Can we eat dal everyday?
+

Yes. Dal is healthy, nutritious, and a very good source of proteins. I am from Uttar Pradesh and I have grown up eating dal every day for lunch. Even today, it is a must-have in our lunch along with some sabzi, rice, and roti. There are so many dals (pulses or lentils) available that you can make something new every day.

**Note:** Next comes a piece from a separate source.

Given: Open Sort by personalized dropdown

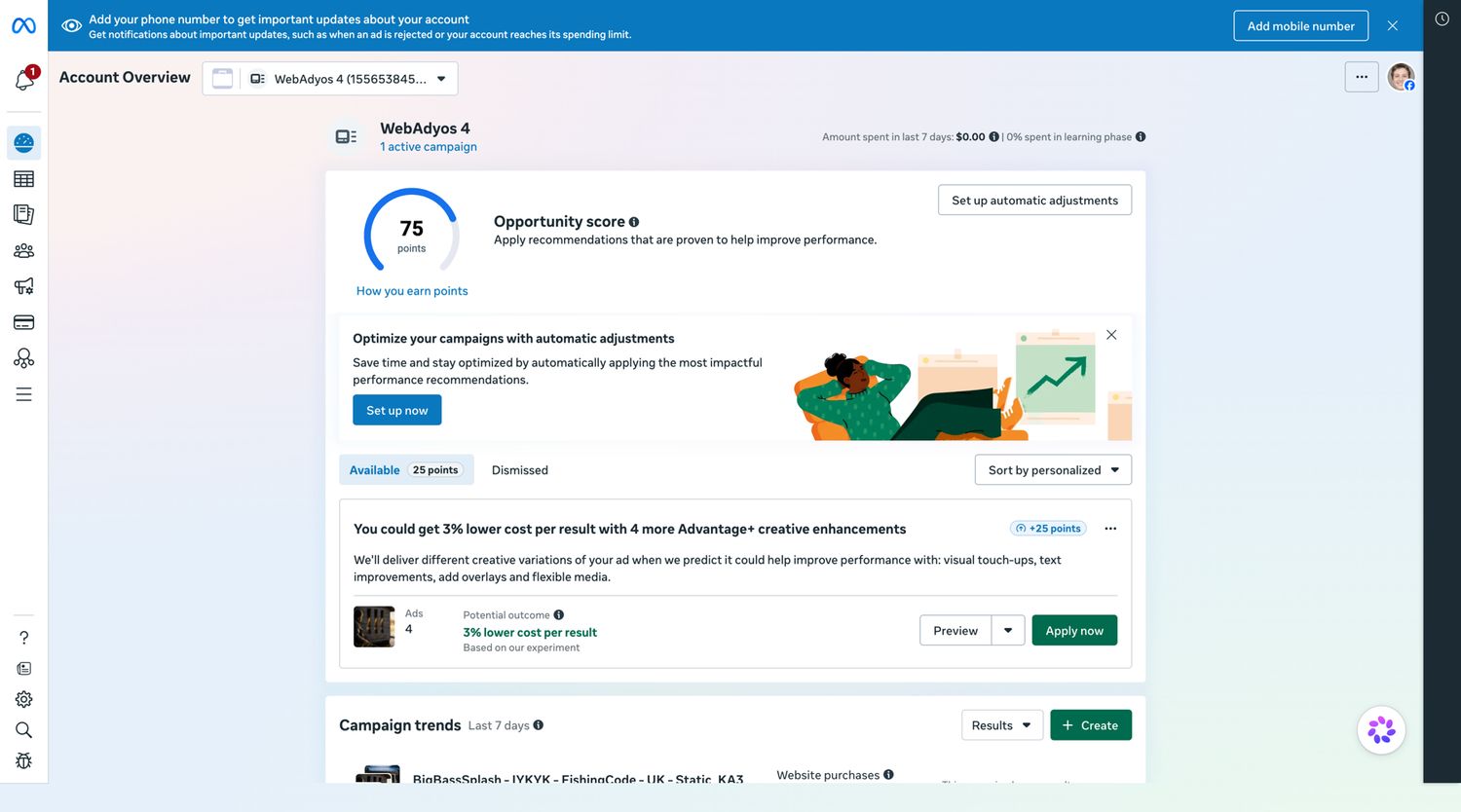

What are the benefits of eating green beans?
+

French green beans are a staple in many parts of the world. They are widely used in India and United States. They are the special ingredient in many Asian cuisines. They are rich in vitamins, minerals, and proteins. If cooked well, you can have a tasty addition in your kitchen. You can make beans aloo sabzi with it or simply steam and make a salad. You can add them in mix veg poha, upma, vermicelli, uttapan, and many other recipes. Do check out our youtube channel – Married Friends. You will find many recipes that use french green beans.


What are the benefits of eating dal?
+

Lentils got their name because of their lens shape. They are an inexpensive ingredient to get a wide range of nutrients. They are a good source of proteins, vitamins, iron, potassium, magnesium. They are rich in fibers and promote healthy bowel movement. There are many different kinds of lentils and they all vary in their nutrients. So, include all in your kitchen and in your diet.